En avril 1940, elle a dix-neuf ans. Son père, conseiller municipal communiste à Jurançon est arrêté avec d’autres, en tant que tel. Toute la famille était d’ailleurs engagée politiquement, et la jeune fille elle-même était membre des jeunesses communistes.
Le père était un ouvrier, monteur de téléphones aux PTT, qui, au début de la guerre, avait été muté d’office dans le Puy-de-Dôme, puis révoqué avec un dossier bien fourni de « communiste dangereux ». Ce qui, en avril suivant, lui vaut, et son arrestation et son emprisonnement dans les prisons françaises d’abord (Ile de Ré) puis sa déportation en Afrique du Nord. Le salaire paternel était la seule ressource du foyer. Henriette préparait son brevet supérieur. Elle réussissait bien. Mais devant la situation de sa mère (elle avait un frère plus jeune de quatre ans) elle propose d’abandonner ses études et de prendre du travail. La mère s’oppose et finit par accepter. La nuit, elles travaillent à domicile pour fournir le plus d’ouvrage possible aux entreprises de confection qui leur en confient. Par la suite, la mère d’Henriette trouve un emploi de piqueuse de tiges de chaussures, et la jeune fille obtient quelques suppléances au titre d’institutrice intérimaire.
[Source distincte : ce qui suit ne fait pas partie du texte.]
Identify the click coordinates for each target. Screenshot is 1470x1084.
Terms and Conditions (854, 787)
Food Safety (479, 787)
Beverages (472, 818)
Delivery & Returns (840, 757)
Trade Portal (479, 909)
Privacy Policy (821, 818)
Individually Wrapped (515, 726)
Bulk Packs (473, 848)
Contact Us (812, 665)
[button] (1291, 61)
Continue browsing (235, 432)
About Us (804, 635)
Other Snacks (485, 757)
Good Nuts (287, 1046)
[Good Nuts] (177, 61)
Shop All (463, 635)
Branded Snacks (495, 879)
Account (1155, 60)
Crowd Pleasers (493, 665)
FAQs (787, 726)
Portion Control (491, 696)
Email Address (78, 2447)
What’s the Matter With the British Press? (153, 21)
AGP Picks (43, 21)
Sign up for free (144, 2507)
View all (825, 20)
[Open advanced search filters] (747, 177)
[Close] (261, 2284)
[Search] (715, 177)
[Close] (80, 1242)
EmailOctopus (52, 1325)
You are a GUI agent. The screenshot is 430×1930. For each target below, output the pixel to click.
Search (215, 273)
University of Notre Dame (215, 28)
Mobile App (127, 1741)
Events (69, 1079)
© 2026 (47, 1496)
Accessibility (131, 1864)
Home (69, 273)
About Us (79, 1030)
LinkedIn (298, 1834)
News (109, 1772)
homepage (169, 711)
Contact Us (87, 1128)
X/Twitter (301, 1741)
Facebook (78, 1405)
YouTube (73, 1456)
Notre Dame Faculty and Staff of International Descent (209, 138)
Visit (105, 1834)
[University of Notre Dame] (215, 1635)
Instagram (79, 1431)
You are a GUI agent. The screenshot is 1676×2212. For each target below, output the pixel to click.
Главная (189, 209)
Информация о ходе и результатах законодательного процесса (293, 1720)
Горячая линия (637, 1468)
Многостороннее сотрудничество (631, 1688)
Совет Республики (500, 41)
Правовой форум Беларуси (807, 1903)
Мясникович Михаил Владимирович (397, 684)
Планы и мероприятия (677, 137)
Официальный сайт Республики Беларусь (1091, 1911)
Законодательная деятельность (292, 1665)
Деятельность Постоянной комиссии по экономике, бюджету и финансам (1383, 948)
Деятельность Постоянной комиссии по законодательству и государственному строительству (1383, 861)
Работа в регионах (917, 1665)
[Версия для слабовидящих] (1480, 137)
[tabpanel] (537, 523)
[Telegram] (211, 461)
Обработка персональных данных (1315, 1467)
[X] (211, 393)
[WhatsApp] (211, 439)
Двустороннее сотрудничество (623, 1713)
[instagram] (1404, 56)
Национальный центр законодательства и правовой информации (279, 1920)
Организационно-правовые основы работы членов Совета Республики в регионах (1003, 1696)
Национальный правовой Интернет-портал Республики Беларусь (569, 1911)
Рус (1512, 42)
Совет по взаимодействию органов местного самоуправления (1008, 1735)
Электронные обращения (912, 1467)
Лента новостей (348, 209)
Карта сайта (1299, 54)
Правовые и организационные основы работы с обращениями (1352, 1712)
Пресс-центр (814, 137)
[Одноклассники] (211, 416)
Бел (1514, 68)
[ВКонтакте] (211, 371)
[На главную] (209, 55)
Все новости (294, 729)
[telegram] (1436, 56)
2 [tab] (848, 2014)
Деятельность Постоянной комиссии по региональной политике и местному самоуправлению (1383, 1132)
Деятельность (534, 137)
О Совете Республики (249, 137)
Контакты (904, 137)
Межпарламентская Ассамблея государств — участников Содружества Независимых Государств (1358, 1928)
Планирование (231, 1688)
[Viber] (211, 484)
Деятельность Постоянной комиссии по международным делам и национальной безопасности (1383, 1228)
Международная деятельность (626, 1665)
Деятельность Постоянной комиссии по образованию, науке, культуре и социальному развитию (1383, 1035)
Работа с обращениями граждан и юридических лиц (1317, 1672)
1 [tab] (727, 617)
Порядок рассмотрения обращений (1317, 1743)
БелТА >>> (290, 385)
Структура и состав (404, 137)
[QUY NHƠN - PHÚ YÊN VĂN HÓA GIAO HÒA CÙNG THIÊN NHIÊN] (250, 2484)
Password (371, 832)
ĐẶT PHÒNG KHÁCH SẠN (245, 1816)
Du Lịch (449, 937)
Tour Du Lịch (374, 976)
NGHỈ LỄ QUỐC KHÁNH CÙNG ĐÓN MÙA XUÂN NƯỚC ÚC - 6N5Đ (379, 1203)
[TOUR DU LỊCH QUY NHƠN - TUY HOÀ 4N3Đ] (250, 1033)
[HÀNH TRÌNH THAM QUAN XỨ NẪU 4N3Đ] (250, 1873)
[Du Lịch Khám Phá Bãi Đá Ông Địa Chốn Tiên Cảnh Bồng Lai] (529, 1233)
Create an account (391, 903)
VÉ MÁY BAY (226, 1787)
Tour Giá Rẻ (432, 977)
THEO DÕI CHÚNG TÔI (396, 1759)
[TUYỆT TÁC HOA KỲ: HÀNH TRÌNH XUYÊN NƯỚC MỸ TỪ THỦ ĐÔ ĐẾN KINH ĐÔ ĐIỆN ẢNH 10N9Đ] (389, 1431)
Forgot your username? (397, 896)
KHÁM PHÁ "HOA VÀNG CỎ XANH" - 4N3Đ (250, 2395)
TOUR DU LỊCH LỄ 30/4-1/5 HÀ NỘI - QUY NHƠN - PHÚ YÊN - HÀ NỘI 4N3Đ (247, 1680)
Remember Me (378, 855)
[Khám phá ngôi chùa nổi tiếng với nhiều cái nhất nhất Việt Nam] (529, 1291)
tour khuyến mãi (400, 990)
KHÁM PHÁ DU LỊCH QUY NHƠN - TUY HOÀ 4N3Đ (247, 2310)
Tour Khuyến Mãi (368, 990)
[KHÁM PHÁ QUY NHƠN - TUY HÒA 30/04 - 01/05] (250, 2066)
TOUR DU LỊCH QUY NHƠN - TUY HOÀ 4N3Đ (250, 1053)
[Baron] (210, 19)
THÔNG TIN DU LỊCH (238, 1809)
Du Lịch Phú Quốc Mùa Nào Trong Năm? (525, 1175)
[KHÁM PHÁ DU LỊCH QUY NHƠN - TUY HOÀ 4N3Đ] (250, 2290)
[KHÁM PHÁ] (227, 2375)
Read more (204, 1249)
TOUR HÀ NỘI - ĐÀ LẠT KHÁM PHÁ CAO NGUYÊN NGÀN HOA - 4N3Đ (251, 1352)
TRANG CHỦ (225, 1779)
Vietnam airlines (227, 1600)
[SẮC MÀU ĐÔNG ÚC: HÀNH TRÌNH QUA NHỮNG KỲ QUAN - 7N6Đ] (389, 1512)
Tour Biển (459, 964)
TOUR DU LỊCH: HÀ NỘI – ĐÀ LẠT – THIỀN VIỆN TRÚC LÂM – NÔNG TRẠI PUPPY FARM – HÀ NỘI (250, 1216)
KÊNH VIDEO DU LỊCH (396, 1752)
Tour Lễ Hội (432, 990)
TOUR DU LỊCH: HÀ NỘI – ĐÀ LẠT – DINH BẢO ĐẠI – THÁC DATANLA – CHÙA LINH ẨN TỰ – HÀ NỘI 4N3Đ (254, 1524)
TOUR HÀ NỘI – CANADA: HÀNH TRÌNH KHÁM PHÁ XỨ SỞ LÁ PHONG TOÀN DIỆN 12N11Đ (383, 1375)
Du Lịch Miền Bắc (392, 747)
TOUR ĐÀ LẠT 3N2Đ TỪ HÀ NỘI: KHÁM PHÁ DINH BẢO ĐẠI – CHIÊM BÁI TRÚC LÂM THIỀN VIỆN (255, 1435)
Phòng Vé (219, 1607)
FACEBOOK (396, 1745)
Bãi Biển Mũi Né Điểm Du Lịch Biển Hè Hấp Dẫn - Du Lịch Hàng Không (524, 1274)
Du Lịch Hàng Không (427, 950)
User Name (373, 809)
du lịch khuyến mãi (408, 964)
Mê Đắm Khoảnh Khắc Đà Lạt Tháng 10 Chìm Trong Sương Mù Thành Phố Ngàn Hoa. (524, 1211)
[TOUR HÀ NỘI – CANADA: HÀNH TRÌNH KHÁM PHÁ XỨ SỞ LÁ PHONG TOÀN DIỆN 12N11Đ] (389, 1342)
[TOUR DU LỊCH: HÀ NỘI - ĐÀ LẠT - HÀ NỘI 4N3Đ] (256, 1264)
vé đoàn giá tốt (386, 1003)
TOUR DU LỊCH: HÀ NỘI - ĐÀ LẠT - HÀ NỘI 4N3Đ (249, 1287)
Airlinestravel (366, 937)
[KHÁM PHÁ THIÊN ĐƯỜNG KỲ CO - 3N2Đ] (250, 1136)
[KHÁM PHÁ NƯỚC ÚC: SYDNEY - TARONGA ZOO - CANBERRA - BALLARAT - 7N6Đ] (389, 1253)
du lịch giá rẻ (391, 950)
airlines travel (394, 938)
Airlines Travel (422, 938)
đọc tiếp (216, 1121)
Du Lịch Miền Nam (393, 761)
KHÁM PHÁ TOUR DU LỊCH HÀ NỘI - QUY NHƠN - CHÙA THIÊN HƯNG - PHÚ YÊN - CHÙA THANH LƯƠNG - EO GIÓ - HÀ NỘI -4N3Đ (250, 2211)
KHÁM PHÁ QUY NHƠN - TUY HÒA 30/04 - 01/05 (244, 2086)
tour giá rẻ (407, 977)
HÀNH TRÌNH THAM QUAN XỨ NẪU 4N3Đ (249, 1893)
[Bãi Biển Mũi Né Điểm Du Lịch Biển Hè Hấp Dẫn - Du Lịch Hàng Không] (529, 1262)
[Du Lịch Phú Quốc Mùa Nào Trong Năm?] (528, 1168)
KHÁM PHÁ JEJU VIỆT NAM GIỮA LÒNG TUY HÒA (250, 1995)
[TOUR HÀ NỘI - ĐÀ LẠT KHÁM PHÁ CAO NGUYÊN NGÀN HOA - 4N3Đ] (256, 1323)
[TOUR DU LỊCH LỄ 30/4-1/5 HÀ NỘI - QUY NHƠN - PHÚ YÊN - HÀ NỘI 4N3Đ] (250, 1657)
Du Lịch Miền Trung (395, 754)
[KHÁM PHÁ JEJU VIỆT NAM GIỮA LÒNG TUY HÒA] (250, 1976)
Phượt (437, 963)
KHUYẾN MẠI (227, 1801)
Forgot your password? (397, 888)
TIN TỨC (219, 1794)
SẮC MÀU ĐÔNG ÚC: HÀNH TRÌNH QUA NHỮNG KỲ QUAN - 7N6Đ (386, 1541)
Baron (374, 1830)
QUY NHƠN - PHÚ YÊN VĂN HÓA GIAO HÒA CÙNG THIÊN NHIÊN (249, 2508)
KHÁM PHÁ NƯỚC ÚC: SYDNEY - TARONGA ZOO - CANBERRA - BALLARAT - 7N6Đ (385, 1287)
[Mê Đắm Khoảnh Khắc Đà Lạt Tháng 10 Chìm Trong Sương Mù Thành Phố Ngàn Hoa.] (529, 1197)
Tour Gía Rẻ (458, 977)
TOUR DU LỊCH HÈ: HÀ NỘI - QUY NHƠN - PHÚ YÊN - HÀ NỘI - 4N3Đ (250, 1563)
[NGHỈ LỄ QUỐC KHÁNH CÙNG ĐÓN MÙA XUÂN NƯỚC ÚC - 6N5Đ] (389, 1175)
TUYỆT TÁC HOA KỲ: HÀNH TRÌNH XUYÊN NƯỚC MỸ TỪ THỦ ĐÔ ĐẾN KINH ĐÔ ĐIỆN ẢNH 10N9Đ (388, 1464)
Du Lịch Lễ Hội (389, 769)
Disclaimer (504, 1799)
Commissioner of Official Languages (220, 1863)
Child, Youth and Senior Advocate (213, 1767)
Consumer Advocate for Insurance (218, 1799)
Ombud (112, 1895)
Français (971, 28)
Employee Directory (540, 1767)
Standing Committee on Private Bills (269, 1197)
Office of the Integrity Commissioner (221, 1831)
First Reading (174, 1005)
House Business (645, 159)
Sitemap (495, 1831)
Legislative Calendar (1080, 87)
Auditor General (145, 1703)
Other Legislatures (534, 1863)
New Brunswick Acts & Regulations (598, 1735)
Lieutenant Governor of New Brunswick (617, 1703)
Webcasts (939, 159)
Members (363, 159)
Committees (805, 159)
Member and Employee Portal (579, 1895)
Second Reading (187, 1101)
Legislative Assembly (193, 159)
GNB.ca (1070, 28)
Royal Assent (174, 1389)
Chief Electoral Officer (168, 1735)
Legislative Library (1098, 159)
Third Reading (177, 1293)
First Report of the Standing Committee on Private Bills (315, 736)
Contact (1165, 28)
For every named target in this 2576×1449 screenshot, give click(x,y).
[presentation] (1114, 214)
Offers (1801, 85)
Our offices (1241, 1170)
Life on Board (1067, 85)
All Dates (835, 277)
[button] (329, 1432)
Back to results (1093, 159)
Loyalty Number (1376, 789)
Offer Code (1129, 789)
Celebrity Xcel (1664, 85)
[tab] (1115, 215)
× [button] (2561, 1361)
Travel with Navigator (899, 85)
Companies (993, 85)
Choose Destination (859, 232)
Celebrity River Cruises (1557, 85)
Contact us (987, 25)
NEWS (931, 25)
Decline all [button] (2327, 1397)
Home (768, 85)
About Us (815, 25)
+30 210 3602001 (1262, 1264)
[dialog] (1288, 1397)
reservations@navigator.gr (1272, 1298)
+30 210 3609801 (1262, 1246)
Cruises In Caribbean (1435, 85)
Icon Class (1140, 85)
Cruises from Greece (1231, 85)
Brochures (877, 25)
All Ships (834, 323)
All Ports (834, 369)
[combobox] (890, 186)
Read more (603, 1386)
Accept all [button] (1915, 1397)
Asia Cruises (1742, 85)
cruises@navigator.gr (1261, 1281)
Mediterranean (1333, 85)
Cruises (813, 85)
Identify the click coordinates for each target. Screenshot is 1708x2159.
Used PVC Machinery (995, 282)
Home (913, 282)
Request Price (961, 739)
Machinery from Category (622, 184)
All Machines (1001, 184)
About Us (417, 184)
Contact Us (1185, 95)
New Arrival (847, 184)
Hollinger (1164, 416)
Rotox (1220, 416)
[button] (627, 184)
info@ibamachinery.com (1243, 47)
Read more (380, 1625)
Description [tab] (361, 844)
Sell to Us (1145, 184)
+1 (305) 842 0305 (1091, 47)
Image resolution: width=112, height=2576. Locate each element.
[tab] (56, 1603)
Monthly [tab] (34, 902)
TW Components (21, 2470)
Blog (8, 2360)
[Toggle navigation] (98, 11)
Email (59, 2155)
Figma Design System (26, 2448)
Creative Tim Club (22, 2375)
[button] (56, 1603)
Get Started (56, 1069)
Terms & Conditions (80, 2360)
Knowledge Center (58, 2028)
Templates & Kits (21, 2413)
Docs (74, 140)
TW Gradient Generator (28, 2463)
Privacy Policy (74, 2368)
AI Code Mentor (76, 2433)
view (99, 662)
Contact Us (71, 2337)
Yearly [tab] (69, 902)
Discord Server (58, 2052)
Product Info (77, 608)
Il faut vraiment qu’on en ait besoin, car le dossier d’Henriette n’est pas de ceux qui favorisent alors une carrière : avoir un père en prison pour des raisons politiques, avoir soi-même frayé avec les jeunesses communistes, cela n’est pas dans l’optique des autorités vichyssoises, on s’en doute. Elle tiendra pourtant deux ans dans l’enseignement. Son activité lui permet des contacts dans des villages nouveaux, de renouer avec d’anciens camarades de son père (dont certains avaient milité avec lui contre Tixier-Vignancourt dans le canton d’Orthez…) Mais elle se lie aussi avec des socialistes, à des échanges enrichissants et très positifs avec bien des gens.
Les communistes organisés demandent, bien entendu, des services à la famille : abriter des clandestins, cacher du matériel. Mais, dit-elle, j’ai comme l’impression qu’ils craignaient de trop mettre en cause la famille du militant arrêté !
En 1942, Henriette est contactée pour la mise en place des « Comités féminins ». On connaît son passé, ses liens avec l’action des Jeunes filles de France pour l’aide à l’Espagne républicaine, si proche. Sa mère, avant la guerre, avait été membre du Comité mondial des femmes contre la guerre et le fascisme animé, entre autres, par Maria Rabaté. Henriette avait organisé nombre d’expéditions vers le camp de Gurs, dans la région d’Oloron-Sainte-Marie, où étaient internés les volontaires des « Brigades internationales » ayant franchi la frontière.
« Au départ, se souvient-elle, les Comités féminins sont de petits groupes sans liens entre eux. La tâche initiale des Comités féminins est d’organiser la solidarité : avec les familles d’internés, de prisonniers de guerre, de déportés. On collecte des vêtements, de la nourriture, de l’argent au profit des plus nécessiteux, on fait des colis… Mais il est primordial d’établir un réseau de confiance sur la base de cette solidarité… Et aussi de récupérer des informations précieuses sur les emplacements des dépôts de vivres ou de biens réquisitionnés par les nazis. Parfois on manifeste devant ces dépôts pour revendiquer leur répartition à la population. D’autres fois on organise la mise à sac pure et simple. C’est à la fois aisé à comprendre et difficile à réaliser. Mais l’action d’après « Ginette « ne devait pas s’arrêter là. La solidarité d’accord, et aussi le déblocage des stocks allemands. Les femmes fournissent des informations sur ces stocks : on sait où il y a des pommes de terre entreposées. Alors elle se procurent du papier, des étiquettes gommées, pré-encollées sur lesquelles elles tracent le bleu-blanc-rouge national et inscrivent leurs revendications : « Nos enfants n’ont rien à manger et, à tel endroit, les Allemands détiennent tant de pommes de terre. Manifestons, exigeons ce dont nos enfants ont besoin ! » Elles collent leurs affichettes un peu partout, lancent des tracts. Chacune sait quels sont les périls encourus. Pour les mères de famille, l’engagement est parfois plus dur. Henriette et ses vingt ans se sentent « libres et motivés. »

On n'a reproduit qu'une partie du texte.